* Given records:
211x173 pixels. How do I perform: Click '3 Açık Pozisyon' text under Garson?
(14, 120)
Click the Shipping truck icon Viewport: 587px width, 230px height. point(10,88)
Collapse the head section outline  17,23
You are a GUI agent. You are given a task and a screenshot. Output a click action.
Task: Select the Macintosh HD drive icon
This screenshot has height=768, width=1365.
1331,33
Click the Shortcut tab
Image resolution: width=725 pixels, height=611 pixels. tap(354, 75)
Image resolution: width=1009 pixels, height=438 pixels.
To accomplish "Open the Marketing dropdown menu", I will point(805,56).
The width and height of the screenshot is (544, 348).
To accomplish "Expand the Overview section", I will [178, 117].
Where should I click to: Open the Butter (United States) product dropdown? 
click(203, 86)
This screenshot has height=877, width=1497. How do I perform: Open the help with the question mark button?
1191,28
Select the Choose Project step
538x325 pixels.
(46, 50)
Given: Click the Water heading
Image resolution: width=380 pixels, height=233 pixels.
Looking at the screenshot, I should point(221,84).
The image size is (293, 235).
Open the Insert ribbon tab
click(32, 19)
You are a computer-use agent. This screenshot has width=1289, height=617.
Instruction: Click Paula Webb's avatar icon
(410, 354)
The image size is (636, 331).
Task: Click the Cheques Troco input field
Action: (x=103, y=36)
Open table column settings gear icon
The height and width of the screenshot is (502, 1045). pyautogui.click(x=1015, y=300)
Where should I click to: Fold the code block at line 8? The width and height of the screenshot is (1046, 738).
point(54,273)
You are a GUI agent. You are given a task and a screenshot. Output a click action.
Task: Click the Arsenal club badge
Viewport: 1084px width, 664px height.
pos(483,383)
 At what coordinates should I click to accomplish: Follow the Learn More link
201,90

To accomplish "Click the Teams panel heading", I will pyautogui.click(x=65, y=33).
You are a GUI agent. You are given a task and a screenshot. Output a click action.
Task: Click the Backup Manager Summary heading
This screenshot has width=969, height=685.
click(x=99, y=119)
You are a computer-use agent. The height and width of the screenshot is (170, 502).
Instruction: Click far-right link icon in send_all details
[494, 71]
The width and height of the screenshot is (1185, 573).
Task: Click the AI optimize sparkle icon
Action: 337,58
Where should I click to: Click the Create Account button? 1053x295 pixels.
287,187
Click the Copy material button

* Exercise directions:
Present the stretch of the records above from the line containing "Given: Click the Water heading" through the line containing "Action: 337,58" as a Markdown table with the columns Row and Record line. Number each line in order and leave out blank lines.

* Exercise output:
| Row | Record line |
|---|---|
| 1 | Given: Click the Water heading |
| 2 | Image resolution: width=380 pixels, height=233 pixels. |
| 3 | Looking at the screenshot, I should point(221,84). |
| 4 | The image size is (293, 235). |
| 5 | Open the Insert ribbon tab |
| 6 | click(32, 19) |
| 7 | You are a computer-use agent. This screenshot has width=1289, height=617. |
| 8 | Instruction: Click Paula Webb's avatar icon |
| 9 | (410, 354) |
| 10 | The image size is (636, 331). |
| 11 | Task: Click the Cheques Troco input field |
| 12 | Action: (x=103, y=36) |
| 13 | Open table column settings gear icon |
| 14 | The height and width of the screenshot is (502, 1045). pyautogui.click(x=1015, y=300) |
| 15 | Where should I click to: Fold the code block at line 8? The width and height of the screenshot is (1046, 738). |
| 16 | point(54,273) |
| 17 | You are a GUI agent. You are given a task and a screenshot. Output a click action. |
| 18 | Task: Click the Arsenal club badge |
| 19 | Viewport: 1084px width, 664px height. |
| 20 | pos(483,383) |
| 21 |  At what coordinates should I click to accomplish: Follow the Learn More link |
| 22 | 201,90 |
| 23 | To accomplish "Click the Teams panel heading", I will pyautogui.click(x=65, y=33). |
| 24 | You are a GUI agent. You are given a task and a screenshot. Output a click action. |
| 25 | Task: Click the Backup Manager Summary heading |
| 26 | This screenshot has width=969, height=685. |
| 27 | click(x=99, y=119) |
| 28 | You are a computer-use agent. The height and width of the screenshot is (170, 502). |
| 29 | Instruction: Click far-right link icon in send_all details |
| 30 | [494, 71] |
| 31 | The width and height of the screenshot is (1185, 573). |
| 32 | Task: Click the AI optimize sparkle icon |
| 33 | Action: 337,58 |